15 de Março de 2018
Eu lembro. Não preciso nem forçar os olhos para apertar a memória. Estava embarcando rumo a uma Volta ao Mundo. Insegura, oferecendo pontos de interrogação para todos os lados e em um diálogo intenso com o meu corpo. Tinha certeza de que aguentaria, não estava segura de a que custo seria esta sobrevivência. Onde eu estava há dois anos? Na semana seguinte ao término do workshop Aceita Idiota, comandado pelo ator e palhaço Mário Libar, em processo de catarse e determinada a pedir demissão da Zero Hora. E há três anos? Trabalhando como colunista social em um dos maiores casamentos que já cobri, de filhos de autoridades, na Serra Gaúcha, trajando um vestido preto chiquérrimo, na minha melhor forma e com um sorriso de orelha a orelha com as oportunidades que meu cargo profissional me presenteava.

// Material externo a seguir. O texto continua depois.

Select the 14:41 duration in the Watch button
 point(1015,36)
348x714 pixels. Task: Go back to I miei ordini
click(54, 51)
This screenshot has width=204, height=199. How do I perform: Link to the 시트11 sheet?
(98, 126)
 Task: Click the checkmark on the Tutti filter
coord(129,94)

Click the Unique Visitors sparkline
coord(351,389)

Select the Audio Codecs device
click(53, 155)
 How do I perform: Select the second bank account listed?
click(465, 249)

O que há em comum neste triênio? Decisões. Pé no chão. Mudanças. Além do mais importante: realizações. Desde que voltei a Porto Alegre, há exatos três meses, tenho respondido com frequência à pergunta: “E aí? Como é voltar? E a adaptação?” Quer sinceridade? Não há adaptação. Segue tudo na mesma. Caminhei por 270 dias em 360º. Voltei para o ponto de partida e parece que pouco ou nada mudou ao meu redor. O agravante é que não tenho ninguém com quem reconstruir lembranças, o que cria um monólogo de saudades na minha mente – e “deusmelivre” me tornar uma daquelas pessoas com ar nostálgico que vivem de tiradas como “na Europa que é bom”, “ah, mais isto nos Estados Unidos é diferente”. O pessimista é antes de tudo um preguiçoso. Um acomodado. Sabe que é mais fácil reclamar do que agir.

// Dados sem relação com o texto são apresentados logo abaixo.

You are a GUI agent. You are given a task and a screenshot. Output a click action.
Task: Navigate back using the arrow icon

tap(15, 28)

Hoje eu decidi. Neste mesmo 15 de março. Estou rumo a um passo importante e carregado de mais modificações no que reflete a minha construção. Deu frio na barriga. E tudo que gela o estômago é sinal de sangue circulando. De novo, caio naquele clichê de escolhas e renúncias. Mas me afasto do pavor que me causa o comodismo, o medinho do desconhecido e a fadiga de recomeçar. Tipo aquela música fofa que toca na rádio “é que a gente quer crescer e quando cresce quer voltar do início porque um joelho ralado dói menos que um coração partido”. Por menos “e se” e mais “foda-se”, com o perdão da palavra.
Falando nisso, quer saber o ponto fraco do meu reajuste nessa vida de antes? Vocês. Vocês aí que não mudaram neste um ano. Que se distanciaram de mim por perder o brilho no olho, não evoluir e deixar o monstro da futilidade lhe engolir. É complicado observar certos amigos indo embora. E não é por mal, por briga, por desacerto. É por desconexão. Virou uma relação heterogênea, que com força pode até misturar as bases, mas logo se dissolve. Vem comigo: eu jamais, jamais, teria a ousadia de indicar um ano sabático para quem quer que fosse. Está fora do poder da maioria. Mas eu sugiro: olhe para trás e pense onde você estava ano passado. Você se moveu? Os objetivos foram alcançados? Você está, ao menos, trabalhando neles? O que deu frio na espinha? Se nada aconteceu, meu amigo, tem algo muito errado aí dentro. Tente seguir o raciocínio de Fernando Pessoa: “navegar é preciso, viver não é preciso”.